Reduces appetite via hypothalamic signaling, slows gastric emptying, improves pancreatic beta-cell function and insulin sensitivity. Anti-inflammatory and cardiovascular protective effects.
T2D management, chronic weight management (BMI 30+ or 27+ with comorbidity), MACE risk reduction in cardiovascular disease.
Personal/family history of medullary thyroid carcinoma (MTC), MEN2, pancreatitis history, severe GI disease, pregnancy/lactation, diabetic retinopathy.

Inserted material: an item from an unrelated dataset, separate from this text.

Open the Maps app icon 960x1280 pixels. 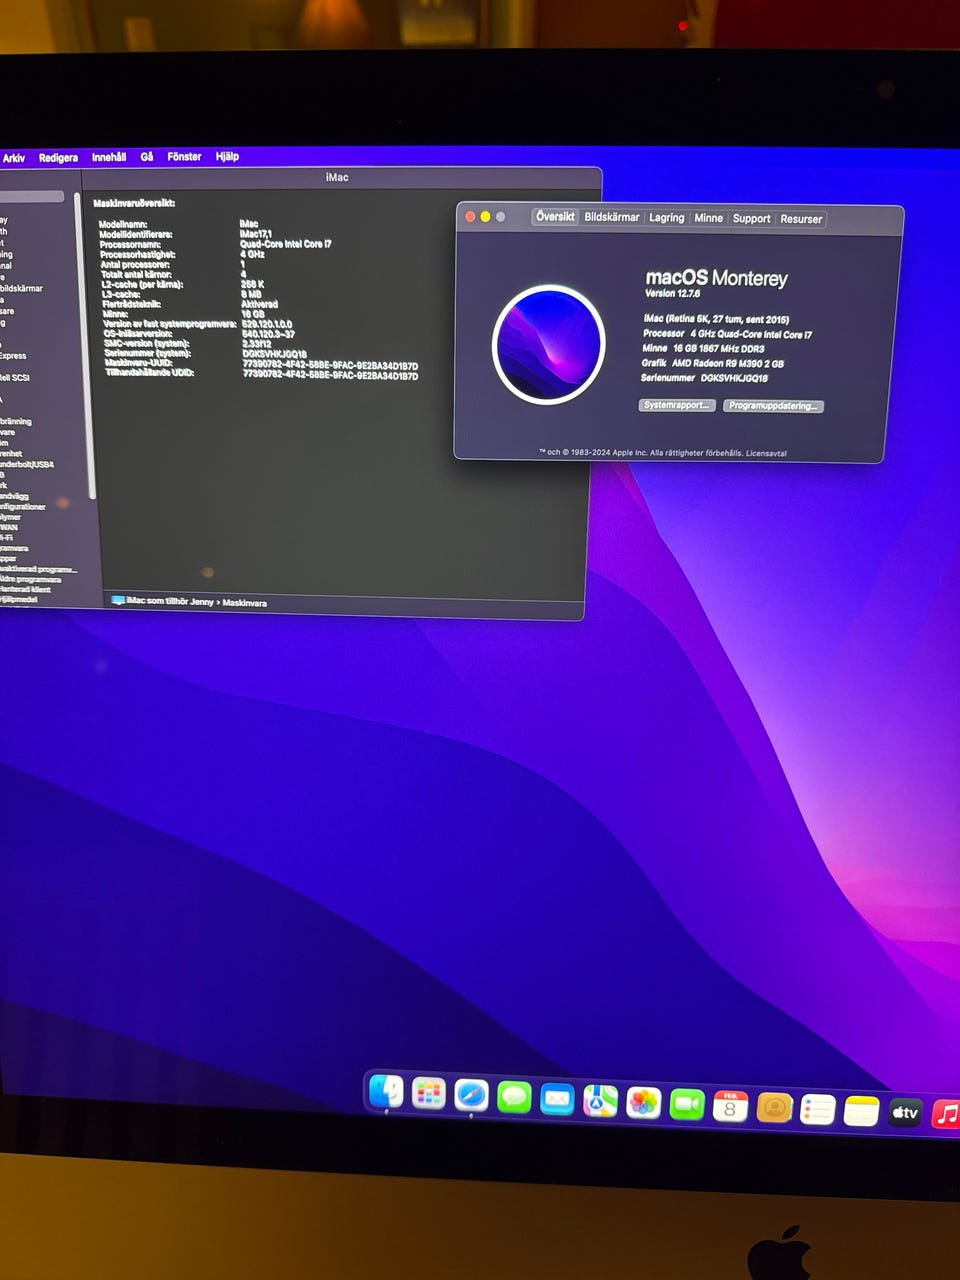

FDA-approved 2017 (T2D), 2021 (obesity). Landmark STEP trials and SELECT cardiovascular outcomes trial.
- 1.Wilding JPH et al., NEJM 2021 (STEP 1) — 14.9% mean weight loss vs 2.4% placebo. n=1,961, Phase III RCT
- 2.Lincoff AM et al., NEJM 2023 (SELECT) — 20% MACE reduction, first obesity medication with CV benefit independent of glycemic control. n=17,604
- 3.Davies M et al., Lancet 2021 (STEP 2) — 9.6% weight loss in T2DM patients. n=1,210
- 4.Rubino D et al., JAMA 2021 (STEP 4) — two-thirds weight regain after discontinuation. n=803
- 5.SHAPE Real-World, PMC 2025 — 14.1% mean weight loss at 1 year. n=9,916
Weight regain after discontinuation is substantial (STEP 4). Muscle mass loss concerns. GI side effects common (nausea 44%). Cost/access barriers ($1,000+/month without insurance).
Oral semaglutide higher-dose formulations. Alzheimer's disease trials (EVOKE). NASH/MAFLD applications. Addiction behavior research.